When multiple years are involved, awardees will be required to submit the Research Performance Progress Report (RPPR) annually and financial statements as required in the NIH Grants Policy Statement.
A final progress report, invention statement, and the expenditure data portion of the Federal Financial Report are required for closeout of an award, as described in the NIH Grants Policy Statement.
The Federal Funding Accountability and Transparency Act of 2006 (Transparency Act), includes a requirement for awardees of Federal grants to report information about first-tier subawards and executive compensation under Federal assistance awards issued in FY2011 or later. All awardees of applicable NIH grants and cooperative agreements are required to report to the Federal Subaward Reporting System (FSRS) available at www.fsrs.gov on all subawards over $25,000. See the NIH Grants Policy Statement for additional information on this reporting requirement.
We encourage inquiries concerning this funding opportunity
and welcome the opportunity to answer questions from potential applicants.
eRA Service Desk (Questions regarding ASSIST, eRA Commons
registration, submitting and tracking an application, documenting system
problems that threaten submission by the due date, post submission issues)
Finding Help Online: http://grants.nih.gov/support/ (preferred method of contact)
Telephone: 301-402-7469 or 866-504-9552 (Toll Free)

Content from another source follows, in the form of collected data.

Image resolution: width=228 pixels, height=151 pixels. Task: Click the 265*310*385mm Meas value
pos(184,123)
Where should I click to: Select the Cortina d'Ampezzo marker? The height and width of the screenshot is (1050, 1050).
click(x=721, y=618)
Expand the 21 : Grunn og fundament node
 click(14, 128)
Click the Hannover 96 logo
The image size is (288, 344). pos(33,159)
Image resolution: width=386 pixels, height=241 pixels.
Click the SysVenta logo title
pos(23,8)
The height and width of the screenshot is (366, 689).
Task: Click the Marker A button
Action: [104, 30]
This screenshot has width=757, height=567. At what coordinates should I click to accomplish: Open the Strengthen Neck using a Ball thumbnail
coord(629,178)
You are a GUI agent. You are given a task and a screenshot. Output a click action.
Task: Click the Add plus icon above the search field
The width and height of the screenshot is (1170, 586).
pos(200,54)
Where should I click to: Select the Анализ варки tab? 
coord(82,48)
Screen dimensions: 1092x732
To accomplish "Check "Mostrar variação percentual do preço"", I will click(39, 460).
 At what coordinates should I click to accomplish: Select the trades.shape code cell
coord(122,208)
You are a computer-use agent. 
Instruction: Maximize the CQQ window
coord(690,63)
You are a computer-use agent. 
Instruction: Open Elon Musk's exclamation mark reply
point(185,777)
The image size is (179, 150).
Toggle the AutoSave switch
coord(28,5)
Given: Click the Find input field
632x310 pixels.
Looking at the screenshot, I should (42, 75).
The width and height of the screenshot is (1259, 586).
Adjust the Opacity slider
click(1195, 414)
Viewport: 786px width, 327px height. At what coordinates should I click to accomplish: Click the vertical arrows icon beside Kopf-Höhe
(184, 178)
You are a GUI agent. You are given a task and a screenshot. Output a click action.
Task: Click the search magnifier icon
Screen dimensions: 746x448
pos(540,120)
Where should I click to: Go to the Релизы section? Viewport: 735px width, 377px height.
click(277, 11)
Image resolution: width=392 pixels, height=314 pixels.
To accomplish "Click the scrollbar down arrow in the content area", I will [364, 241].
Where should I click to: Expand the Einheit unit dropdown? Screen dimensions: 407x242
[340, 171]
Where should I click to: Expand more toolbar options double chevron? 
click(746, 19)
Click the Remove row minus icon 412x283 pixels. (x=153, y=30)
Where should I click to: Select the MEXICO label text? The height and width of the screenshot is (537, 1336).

Grants.gov Customer Support (Questions
regarding Grants.gov registration and submission, downloading forms and
application packages)
Contact Center Telephone: 800-518-4726
Web ticketing system: https://grants-portal.psc.gov/ContactUs.aspx
Email: support@grants.gov
GrantsInfo (Questions regarding application instructions and
process, finding NIH grant resources)
Email: GrantsInfo@nih.gov (preferred method of contact)
Telephone: 301-710-0267
Ishmael Amarreh, Ph.D., M.P.A.
National Institute of Mental Health (NIMH)
Telephone: 301-451-5132
Email:ish.amarreh@nih.gov
David Armstrong, Ph.D.
National Institute of Mental Health (NIMH)
Telephone: 301-443-3534
Email: armstada@mail.nih.gov
Tamara Kees
National Institute of Mental Health (NIMH)
Telephone: 301-443-8811
Email:tkees@mail.nih.gov
Recently issued trans-NIH policy notices may affect your application submission. A full list of policy notices published by NIH is provided in the NIH Guide for Grants and Contracts. All awards are subject to the terms and conditions, cost principles, and other considerations described in the NIH Grants Policy Statement.
Awards are made under the authorization of Sections 301 and 405 of the Public Health Service Act as amended (42 USC 241 and 284) and under Federal Regulations 42 CFR Part 52 and 45 CFR Part 75.